DESCRIPTION OF THE TASK =
Lift out all lines below that contain "green".

TASK DATA =

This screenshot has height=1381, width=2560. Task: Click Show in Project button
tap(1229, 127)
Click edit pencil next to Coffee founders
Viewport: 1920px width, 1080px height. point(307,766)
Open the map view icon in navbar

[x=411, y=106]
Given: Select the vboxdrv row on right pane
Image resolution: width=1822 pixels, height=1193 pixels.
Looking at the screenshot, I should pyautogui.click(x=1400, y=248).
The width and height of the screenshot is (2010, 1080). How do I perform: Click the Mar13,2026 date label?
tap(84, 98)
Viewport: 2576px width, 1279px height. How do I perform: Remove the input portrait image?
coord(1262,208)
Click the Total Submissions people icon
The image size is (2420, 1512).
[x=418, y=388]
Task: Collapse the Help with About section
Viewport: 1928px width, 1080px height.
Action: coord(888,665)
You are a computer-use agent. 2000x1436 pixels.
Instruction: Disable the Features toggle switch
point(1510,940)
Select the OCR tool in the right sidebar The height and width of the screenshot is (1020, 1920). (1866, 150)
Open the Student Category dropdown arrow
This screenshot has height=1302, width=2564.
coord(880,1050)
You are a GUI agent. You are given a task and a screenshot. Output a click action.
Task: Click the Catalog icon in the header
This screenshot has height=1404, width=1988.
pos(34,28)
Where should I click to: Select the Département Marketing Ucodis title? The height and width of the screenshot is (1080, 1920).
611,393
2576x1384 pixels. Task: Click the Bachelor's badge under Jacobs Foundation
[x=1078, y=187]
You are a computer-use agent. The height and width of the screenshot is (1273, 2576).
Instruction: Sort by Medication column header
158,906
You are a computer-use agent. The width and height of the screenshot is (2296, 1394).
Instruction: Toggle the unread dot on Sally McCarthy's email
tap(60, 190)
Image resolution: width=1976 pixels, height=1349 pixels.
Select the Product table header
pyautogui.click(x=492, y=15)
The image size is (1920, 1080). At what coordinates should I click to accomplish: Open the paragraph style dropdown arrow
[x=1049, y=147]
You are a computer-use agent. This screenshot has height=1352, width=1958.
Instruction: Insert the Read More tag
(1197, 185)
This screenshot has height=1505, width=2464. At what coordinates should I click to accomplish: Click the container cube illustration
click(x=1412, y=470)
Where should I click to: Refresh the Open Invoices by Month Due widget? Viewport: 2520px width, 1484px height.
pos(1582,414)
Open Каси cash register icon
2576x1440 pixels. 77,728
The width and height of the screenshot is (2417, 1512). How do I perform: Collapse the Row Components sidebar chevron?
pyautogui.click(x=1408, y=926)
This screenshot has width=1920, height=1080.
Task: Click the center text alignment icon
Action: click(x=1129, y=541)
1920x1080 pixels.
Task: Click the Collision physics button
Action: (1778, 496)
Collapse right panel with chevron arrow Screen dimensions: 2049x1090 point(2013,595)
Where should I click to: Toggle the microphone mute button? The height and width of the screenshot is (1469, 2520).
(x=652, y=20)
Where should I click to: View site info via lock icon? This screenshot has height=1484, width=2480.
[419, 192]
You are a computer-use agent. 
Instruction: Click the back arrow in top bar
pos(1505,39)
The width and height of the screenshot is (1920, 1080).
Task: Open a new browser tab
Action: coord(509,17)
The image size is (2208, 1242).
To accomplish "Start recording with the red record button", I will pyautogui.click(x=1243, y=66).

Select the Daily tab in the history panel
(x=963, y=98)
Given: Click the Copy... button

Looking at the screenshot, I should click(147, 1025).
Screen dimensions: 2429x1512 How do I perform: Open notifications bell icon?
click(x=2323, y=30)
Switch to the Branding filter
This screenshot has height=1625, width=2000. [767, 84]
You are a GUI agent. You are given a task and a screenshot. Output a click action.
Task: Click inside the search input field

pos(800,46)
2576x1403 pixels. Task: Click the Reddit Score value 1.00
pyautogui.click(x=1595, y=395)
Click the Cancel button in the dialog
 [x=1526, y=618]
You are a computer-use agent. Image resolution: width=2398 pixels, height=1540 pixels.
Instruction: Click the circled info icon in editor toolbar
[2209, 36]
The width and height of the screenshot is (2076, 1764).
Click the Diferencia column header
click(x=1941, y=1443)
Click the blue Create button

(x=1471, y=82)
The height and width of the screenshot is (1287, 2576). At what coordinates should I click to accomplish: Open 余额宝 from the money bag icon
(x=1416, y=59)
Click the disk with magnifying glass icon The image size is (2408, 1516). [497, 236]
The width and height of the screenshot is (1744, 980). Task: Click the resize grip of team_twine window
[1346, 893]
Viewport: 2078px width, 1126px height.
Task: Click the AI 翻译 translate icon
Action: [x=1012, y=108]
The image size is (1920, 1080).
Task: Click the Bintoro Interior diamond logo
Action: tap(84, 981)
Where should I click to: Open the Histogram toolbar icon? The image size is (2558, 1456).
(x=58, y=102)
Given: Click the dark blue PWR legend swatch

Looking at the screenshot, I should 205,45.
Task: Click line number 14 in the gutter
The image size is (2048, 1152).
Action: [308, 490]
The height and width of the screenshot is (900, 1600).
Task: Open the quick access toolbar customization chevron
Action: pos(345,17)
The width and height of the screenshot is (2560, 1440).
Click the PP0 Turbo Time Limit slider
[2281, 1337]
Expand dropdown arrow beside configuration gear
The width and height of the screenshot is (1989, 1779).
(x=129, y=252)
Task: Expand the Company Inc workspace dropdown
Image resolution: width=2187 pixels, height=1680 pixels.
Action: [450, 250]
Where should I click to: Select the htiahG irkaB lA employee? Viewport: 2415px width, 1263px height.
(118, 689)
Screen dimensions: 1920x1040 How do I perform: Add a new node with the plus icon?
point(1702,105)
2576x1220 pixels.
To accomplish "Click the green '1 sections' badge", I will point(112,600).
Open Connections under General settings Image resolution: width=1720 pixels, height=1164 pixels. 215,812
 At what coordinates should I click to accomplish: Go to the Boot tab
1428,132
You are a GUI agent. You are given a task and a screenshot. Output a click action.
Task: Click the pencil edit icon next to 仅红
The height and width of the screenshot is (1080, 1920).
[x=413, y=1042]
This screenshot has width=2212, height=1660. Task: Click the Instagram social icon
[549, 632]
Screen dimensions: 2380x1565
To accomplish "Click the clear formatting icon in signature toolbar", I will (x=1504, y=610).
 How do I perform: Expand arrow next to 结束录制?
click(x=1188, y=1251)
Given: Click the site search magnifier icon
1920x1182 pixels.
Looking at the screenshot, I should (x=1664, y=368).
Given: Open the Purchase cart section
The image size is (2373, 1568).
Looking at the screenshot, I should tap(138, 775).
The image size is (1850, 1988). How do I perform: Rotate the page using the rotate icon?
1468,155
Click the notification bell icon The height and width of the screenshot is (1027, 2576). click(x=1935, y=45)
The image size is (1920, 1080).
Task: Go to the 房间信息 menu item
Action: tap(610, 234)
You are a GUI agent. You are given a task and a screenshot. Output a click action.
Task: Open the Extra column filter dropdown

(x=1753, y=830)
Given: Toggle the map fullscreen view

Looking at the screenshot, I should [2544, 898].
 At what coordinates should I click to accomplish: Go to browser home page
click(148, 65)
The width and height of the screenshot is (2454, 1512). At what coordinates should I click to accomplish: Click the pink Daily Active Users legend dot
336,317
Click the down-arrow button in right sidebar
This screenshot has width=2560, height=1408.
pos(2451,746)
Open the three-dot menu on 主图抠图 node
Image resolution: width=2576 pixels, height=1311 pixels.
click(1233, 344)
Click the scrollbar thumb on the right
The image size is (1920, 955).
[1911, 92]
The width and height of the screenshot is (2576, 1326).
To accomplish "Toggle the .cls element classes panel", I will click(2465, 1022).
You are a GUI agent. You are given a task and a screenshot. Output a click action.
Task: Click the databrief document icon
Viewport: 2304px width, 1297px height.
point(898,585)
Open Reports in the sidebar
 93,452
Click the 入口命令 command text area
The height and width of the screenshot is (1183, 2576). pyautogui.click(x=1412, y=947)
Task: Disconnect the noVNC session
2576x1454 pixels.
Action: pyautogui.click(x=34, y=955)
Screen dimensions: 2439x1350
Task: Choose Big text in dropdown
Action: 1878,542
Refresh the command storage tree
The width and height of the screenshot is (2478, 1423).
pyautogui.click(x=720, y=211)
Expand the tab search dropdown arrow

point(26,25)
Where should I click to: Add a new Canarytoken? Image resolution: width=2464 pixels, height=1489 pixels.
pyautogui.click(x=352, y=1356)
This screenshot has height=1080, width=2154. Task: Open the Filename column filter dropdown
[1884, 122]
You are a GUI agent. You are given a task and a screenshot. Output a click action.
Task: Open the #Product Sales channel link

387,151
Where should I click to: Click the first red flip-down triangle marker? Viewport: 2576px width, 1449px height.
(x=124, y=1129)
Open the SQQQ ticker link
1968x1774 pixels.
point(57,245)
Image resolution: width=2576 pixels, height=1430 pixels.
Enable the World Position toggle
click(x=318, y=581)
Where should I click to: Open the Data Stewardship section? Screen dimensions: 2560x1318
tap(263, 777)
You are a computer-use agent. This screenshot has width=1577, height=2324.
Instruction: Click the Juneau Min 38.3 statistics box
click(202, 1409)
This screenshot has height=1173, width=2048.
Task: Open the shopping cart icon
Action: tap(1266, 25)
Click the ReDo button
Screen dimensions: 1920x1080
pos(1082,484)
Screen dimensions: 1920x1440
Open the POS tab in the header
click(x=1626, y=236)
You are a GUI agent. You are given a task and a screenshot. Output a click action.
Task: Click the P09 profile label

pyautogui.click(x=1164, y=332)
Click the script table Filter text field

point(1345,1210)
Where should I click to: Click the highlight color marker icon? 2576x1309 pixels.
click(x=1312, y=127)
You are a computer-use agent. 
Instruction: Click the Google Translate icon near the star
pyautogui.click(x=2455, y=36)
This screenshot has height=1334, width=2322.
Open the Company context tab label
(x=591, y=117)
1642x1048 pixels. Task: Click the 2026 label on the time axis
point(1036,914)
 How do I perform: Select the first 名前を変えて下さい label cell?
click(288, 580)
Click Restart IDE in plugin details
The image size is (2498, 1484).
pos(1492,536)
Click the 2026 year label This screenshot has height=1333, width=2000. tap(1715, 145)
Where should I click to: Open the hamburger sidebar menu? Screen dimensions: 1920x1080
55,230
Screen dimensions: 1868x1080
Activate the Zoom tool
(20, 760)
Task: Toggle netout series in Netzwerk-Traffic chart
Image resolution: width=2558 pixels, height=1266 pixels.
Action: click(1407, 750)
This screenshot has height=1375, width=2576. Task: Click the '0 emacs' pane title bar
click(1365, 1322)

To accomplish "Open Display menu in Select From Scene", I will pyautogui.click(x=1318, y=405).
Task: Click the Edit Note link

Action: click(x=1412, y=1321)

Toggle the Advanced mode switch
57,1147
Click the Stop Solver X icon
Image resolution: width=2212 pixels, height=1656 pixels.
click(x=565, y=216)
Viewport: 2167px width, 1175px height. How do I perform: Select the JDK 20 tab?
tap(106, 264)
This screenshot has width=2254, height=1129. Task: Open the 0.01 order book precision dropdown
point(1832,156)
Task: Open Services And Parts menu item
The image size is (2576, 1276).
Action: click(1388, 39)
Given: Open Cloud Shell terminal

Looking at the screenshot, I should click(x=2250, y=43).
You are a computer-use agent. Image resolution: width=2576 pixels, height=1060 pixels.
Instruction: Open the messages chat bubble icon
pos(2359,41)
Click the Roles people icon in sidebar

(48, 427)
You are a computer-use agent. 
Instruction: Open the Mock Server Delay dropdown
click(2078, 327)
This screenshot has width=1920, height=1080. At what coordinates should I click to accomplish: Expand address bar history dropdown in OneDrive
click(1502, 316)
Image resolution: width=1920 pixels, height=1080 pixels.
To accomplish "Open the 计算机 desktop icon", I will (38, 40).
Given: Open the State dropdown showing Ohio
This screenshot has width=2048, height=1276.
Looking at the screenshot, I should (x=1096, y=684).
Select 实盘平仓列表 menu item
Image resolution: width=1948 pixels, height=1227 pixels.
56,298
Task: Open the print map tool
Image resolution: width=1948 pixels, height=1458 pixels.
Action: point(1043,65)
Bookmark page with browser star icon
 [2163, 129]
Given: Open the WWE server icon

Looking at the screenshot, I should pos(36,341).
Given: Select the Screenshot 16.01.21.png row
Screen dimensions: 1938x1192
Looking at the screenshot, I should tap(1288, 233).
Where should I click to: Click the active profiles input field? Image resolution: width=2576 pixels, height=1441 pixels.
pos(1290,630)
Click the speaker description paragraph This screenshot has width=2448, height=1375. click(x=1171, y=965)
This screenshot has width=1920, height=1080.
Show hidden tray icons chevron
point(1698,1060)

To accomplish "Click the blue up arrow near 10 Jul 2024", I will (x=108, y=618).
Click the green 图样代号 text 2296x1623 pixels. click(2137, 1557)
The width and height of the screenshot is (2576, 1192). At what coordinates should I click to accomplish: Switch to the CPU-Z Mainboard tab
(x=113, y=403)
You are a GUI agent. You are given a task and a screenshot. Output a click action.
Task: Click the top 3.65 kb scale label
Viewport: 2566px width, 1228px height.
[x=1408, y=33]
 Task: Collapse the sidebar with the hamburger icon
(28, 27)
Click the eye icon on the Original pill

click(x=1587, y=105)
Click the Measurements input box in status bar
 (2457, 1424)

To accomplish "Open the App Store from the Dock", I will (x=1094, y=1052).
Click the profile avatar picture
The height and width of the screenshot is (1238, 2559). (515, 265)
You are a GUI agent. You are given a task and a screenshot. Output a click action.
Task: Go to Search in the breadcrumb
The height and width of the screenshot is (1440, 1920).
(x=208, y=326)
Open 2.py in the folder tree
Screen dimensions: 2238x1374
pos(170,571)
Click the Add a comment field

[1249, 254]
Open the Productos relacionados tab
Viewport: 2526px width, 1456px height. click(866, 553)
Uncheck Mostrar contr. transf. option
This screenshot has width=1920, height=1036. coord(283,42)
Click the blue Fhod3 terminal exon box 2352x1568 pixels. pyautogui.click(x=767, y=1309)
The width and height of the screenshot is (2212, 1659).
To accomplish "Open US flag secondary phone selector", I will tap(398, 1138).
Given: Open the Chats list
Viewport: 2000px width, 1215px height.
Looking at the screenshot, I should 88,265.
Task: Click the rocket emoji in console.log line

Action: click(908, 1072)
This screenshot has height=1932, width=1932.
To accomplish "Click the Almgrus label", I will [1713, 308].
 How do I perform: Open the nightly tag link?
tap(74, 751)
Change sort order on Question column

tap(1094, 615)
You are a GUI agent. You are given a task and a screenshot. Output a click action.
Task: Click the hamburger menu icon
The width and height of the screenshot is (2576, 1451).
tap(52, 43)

TASK OUTPUT =
To accomplish "Click the green '1 sections' badge", I will point(112,600).
Click the green 图样代号 text 2296x1623 pixels. click(2137, 1557)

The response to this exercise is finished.